Written task
Reproduce verbatim the part of the records that opens with the line containing "Click the Напечатать print button" and closes at the end of the records. Omit the pictures from your answer.

═══ Extracted entries

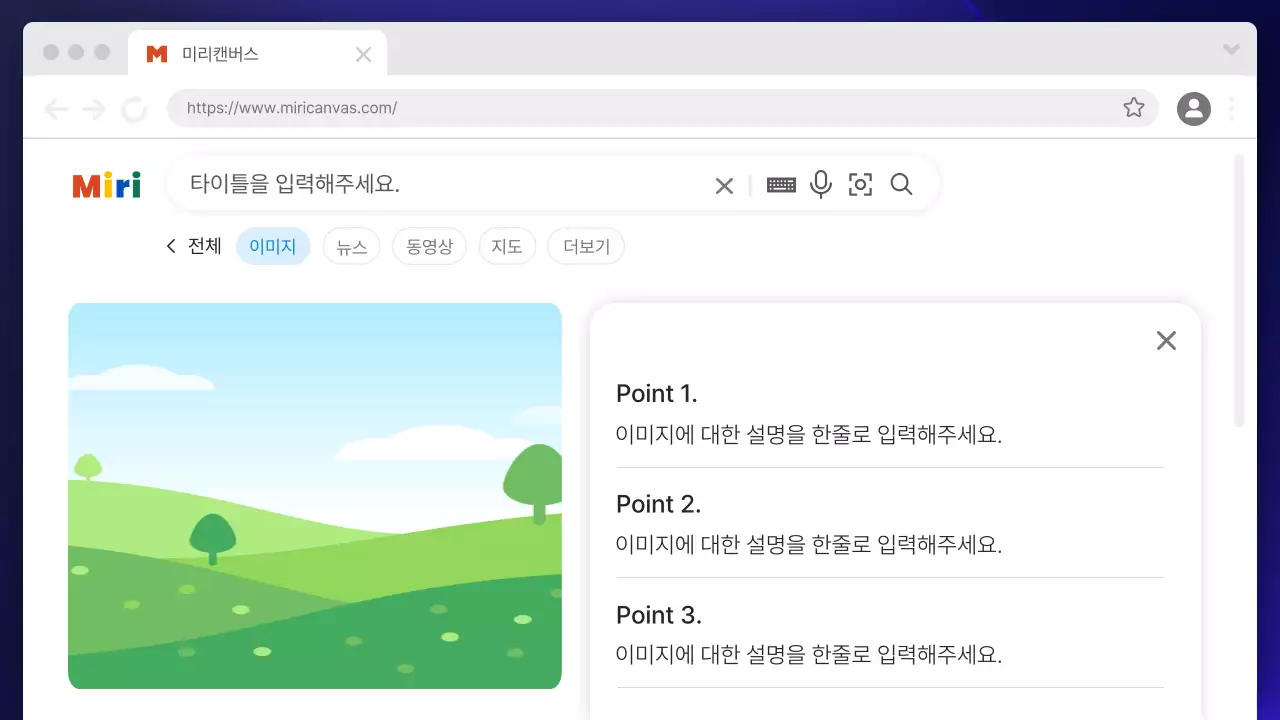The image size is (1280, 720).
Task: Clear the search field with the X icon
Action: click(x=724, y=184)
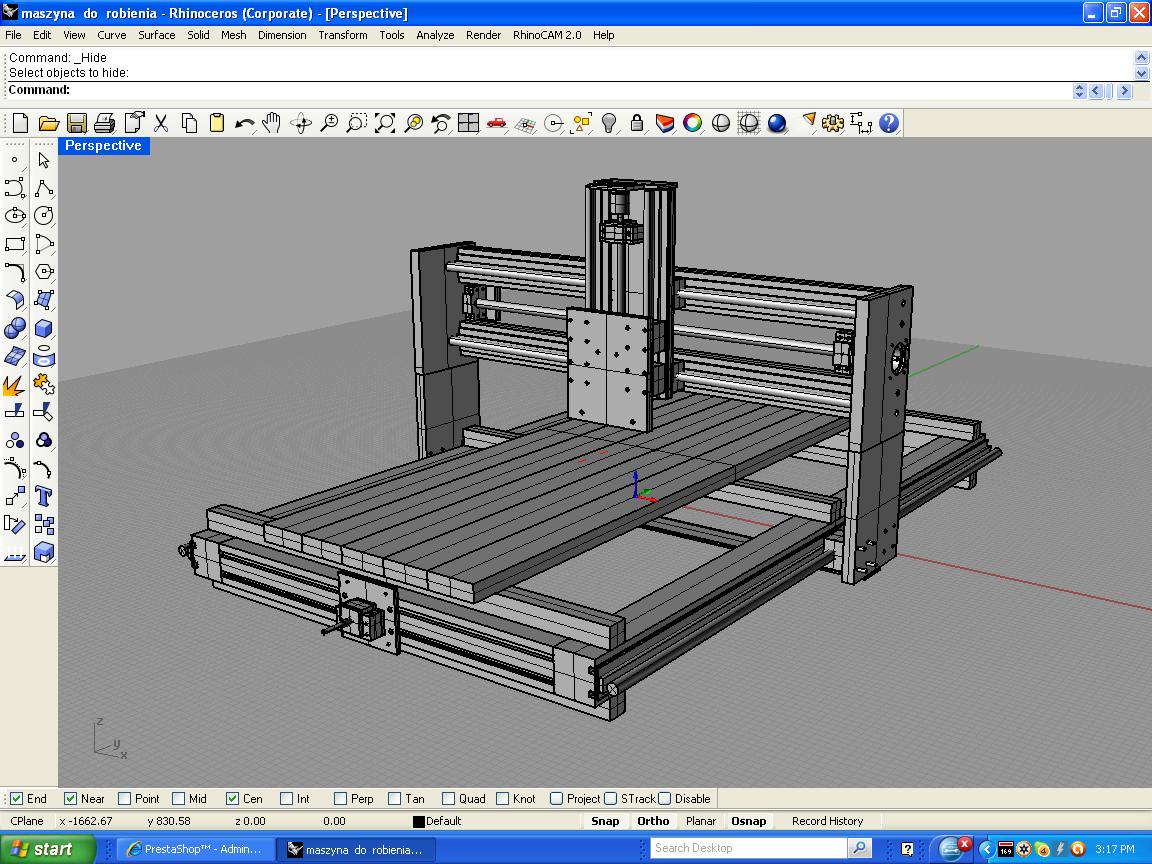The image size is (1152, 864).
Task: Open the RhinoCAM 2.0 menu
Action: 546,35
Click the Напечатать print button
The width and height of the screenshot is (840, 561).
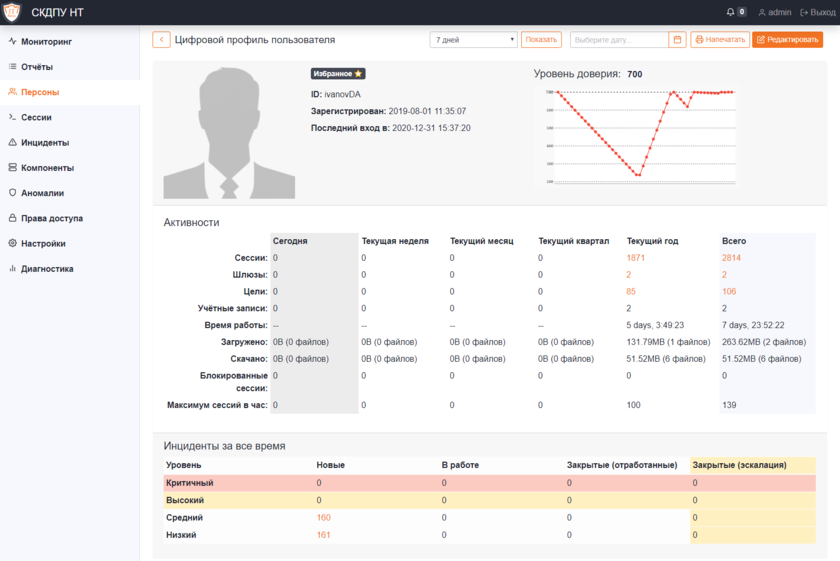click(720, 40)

══════

Final result
Click the Напечатать print button
The width and height of the screenshot is (840, 561).
click(720, 40)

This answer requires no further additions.